Birinde de aracı çok yavaş hızda kanala girmemek için yan eğimde sürerken, bir anda tepe taklak olmuştuk. Boşta ki 6.50/16 stepne kafama geçmişti. Araçtan sağ taraftan çıkan arkadaşım çıkmaya çalışırken beni zemin
olarak kullanması ve olayın şokuyla araç viteste olmasına rağmen çıkarken ayağımın arazi vitesine takıldığını farketmemiştim. Aracı düzeltmemizle beraber araç yokuş aşağı gitmeye başlamış ben de ardından koşarken tam kapıyı açacakken bu sefer araç tam sağa devrilmişti.

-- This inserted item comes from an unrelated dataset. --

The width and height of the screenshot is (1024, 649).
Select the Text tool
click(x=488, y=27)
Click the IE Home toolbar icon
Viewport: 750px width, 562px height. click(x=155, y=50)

Ya sola devrlseydi?
Tekrar düzelttiğimizde motor kısmından dumanlar çıkmaya başlamıştı.
Akü sabitlenmediği için ortalara bir yere düşmüş ve fren hortumu alev almaya başlamıştı. Yangın söndürme tüpünün olmadığı araçta ben o şokla tükürerek
kıvılcım seviyesindeki ateşi söndürmeye çalışıyordum.
Neyse ki Oktay soğukkanlılığı ile arkada ki tek pet şişenin dibindeki 350 ml ile aracı ve etraftaki araziyi yanmaktan kurtardı.
Bu trajikomik anı sonrası ders alınacak pek çok şey vardı. Ben 20 yaşımdaki deliliğime şaşırıyorum şimdi.
Mal canın yongası ama inanın o araçta biri olsaydı daha büyük sonuçlar doğurabilirdi. O yüzden içinizi serin tutun.